Awalnya saya akan jawab "nothing", namun, 10 menit kemudian saya justru tak dapat berkata kata. Sebuah supermarket, mungkin lebih tepat disebut toko serba ada dengan bangunan menyerupai gudang yang besar berdiri ditengah tengah padang rumput di pinggir jalan.


Saya cukup shock menyadari kebutuhan masyarakat Entikong justru banyak dipenuhi oleh  negeri seberang. Bayangkan, gula dan kebutuhan sehari-hari saja mereka dapat dari sebuah supermarket yang tak berada di wilayah Malaysia. Bukannya karena ingin gaya-gayaan, tapi karena pemerintah kita belum bisa menyediakan fasilitas yang dapat memudahkan mereka memenuhi kebutuhan sehari-hari.

How come???

Jadi begini ceritanya.

Jarak wilayah ini ke pasar  terdekat di kec. sei Rangas sekitar 2 - 3 jam perjalanan. Di pasar ini pun, harga barang-barang sudah sangat mahal. Sebab, para pemasok barang harus menempuh jarak yang cukup jauh juga. Bayangkan saja, semahal-mahalnya baju kaos di Jakarta adalah 40 ribu rupiah. Di sini???? semurah murahnya bisa sampai 70 ribu  rupiah.
Oh Em Jiiiii...

Saya tidak bisa membayangkan, berapa harga gula, beras, semen, gas.... lalu berapa waktu yang mereka harus habiskan di perjalanan???

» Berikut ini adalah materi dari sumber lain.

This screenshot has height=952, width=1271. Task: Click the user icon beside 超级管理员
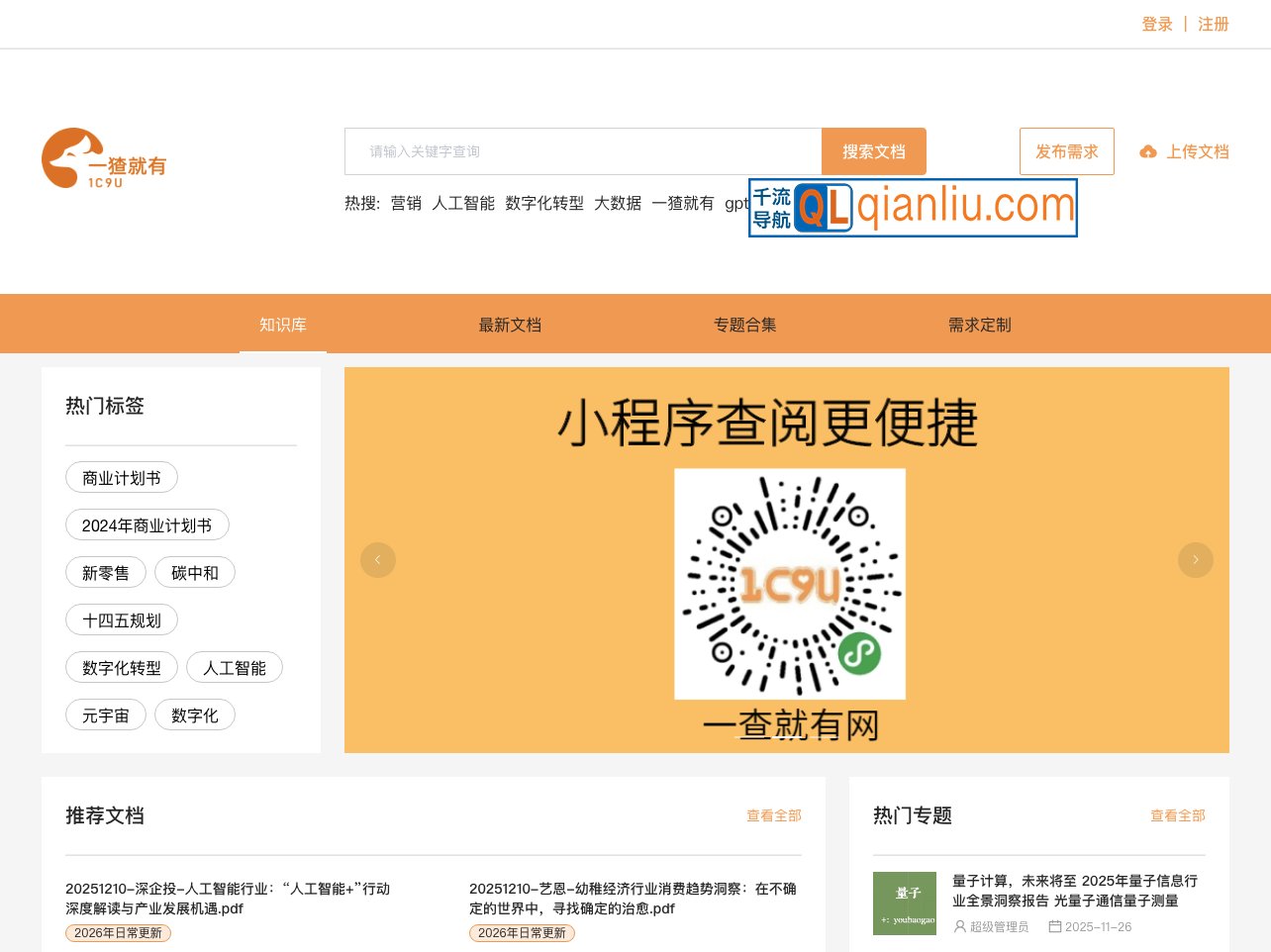[958, 926]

Jadi, ketika di negeri seberang menawarkan kemudahan  kepada masyarakat Entikong, dengan harga yang relatif lebih murah, jarak tempuh dekat... why not?
Dan tentu saja, setiap orang disini memiliki semacam paspor untuk keluar masuk wilayah perbatasan.

Sebenarnya, tak banyak barang-barang unik yang menarik mata saya untuk berbelanja di supermarket itu. Selain cendramata khas malaysia dengan "petronas" nya,  barang-barang yang tersediapun kurang lebih sama dengan yang di jual di pusat-pusat grosir di Jakarta. Selusin pulpen "petronas" petronas akhirnya saya masukkan ke keranjang belanja berwarna merah. Berikutnya, 2 batang coklat dengan merek yang sebenarnya juga banyak saya temukan di Jakarta. Tak apalah, hitung-hitung cemilan teman perjalanan kembali ke Pontianak.

Di kasir, belanjaan saya dihitung dengan cepat oleh seorang koko koko bertubuuh agak tambun. Angka 55 kemudian tertera di mesin hitung si koko. Dengan cepat dia menyebut jumlah yang harus saya bayar dan juga bertanya, ringgit atau rupiah? tentu saja saya jawab rupiah. Satu detik kemudian...jeng jeeeng....angka dilayar pun langsung menjadi 134.750.

Great!!!
Belanja di sini tak perlu repot tukar tukar uang dulu. Ada rupiah pun jadi. Maka, tak heran bukan kalau masyarakat Entikong lebih senang berbelanja di negeri tetangga ketimbang repot-repot menghabiskan 2 jam diperjalanan untuk ke pasar?

Saat matahari mulai condong ke barat, saya mengucapkan selamat tinggal pada petugas imigrasi yang membantu meloloskan saya ke negeri seberang. "Sampai jumpa lagi ya Mba," ujarnya sambil tersenyum. Saya hanya dapat membalasnya dengan senyum. Entah kapan saya bisa kembali lagi ke sini.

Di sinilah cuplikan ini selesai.